Views toward the Holocaust among Palestinians - and around the Arab world - range from outright denial to diminishing the full extent of the genocide.
Two right-wing Israeli Jewish parliamentarians have demanded Barakei withdraw from the trip."I am sure he will use this visit to attack Israel," said MK Danny Danon (Likud). "The fact that he is making (an) analogy between the Jewish Holocaust and the Palestinians is outrageous."
Amnon Be'eri-Sulitzeanu - co-director of the Abraham Fund, a Jewish-Arab organization that tries to promote coexistence - acknowledges the sensitivities over drawing parallels.
But he says he hopes the visit will "encourage Jewish leaders in Israel ... to at least understand and learn more about Palestinian history. Obviously there is no comparison or parallel, but I believe it's an important step to trust-building between Jews and Arabs in Israel."
Few, if any, prominent Arabs from Mideast nations have made publicized visits to Auschwitz - but Israel's Arab community is an exception. Two other Arab-Israeli lawmakers previously visited the camp in an effort to build bridges, as did a group of about 100 Arab-Israeli writers and clerics in 2003.

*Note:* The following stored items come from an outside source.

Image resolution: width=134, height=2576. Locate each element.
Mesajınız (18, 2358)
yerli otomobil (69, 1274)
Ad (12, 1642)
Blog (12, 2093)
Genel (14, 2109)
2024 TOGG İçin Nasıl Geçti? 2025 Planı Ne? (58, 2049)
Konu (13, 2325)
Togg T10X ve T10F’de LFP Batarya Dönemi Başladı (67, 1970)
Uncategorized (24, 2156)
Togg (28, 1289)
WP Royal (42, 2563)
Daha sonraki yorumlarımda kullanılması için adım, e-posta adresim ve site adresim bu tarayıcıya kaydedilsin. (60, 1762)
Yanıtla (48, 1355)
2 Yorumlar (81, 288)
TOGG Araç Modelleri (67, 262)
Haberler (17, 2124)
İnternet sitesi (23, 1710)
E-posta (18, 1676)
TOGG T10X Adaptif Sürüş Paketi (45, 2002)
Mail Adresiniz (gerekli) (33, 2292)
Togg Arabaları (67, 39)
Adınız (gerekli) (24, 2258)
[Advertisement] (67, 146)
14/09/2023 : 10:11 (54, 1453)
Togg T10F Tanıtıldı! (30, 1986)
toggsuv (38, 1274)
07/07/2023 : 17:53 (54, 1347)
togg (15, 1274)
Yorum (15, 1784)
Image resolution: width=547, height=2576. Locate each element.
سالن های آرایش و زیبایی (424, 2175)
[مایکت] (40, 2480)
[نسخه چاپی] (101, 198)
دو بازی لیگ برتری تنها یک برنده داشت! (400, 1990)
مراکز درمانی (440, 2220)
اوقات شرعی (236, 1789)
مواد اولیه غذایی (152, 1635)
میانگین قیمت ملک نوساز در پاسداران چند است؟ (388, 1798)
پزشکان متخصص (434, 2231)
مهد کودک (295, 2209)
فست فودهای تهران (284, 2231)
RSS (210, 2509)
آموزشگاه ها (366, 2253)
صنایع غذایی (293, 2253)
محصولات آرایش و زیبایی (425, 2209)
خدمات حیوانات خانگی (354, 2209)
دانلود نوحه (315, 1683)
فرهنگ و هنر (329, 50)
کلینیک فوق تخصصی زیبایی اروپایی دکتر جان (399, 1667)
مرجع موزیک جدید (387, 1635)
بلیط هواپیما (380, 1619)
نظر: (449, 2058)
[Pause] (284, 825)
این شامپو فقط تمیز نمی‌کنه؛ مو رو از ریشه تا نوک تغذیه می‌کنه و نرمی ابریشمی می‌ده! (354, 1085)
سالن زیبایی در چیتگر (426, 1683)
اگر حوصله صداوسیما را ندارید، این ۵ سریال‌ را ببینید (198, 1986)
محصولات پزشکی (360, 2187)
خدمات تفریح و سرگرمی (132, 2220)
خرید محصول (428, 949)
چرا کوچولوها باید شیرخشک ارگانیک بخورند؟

Barakei is the most prominent public figure yet to do so. He comes from a family that fled their village during the 1948 War of Independence, and his parliament speeches often sharply criticize Israel's treatment of the Palestinians.
For the past two weeks, Barakei's visit has prompted unusually heated debate in the Arab-Israeli press.
His detractors argue that Israel's blockade of the Gaza Strip make his visit inappropriate.
"There's a contradiction in morality between continuing the siege on Gaza and this visit. The Knesset members going to Auschwitz are the ones who demand this siege continue," said Abdel-Hakim Mufid of the radical Northern Islamic Movement.
Prominent Arab writer Zuhair Andraous called it "a slap in the face."
Adding to anger is that members of Netanyahu's coalition have tried -so far unsuccessfully - to criminalize commemorations of the "nakba"that Arabs hold every year to mourn the consequences of their defeat in1948 war.
"We cannot participate in an Israeli formal delegationthat includes right-wing legislators who are trying pass lawspreventing us from commemorating our own catastrophe," Andraous said.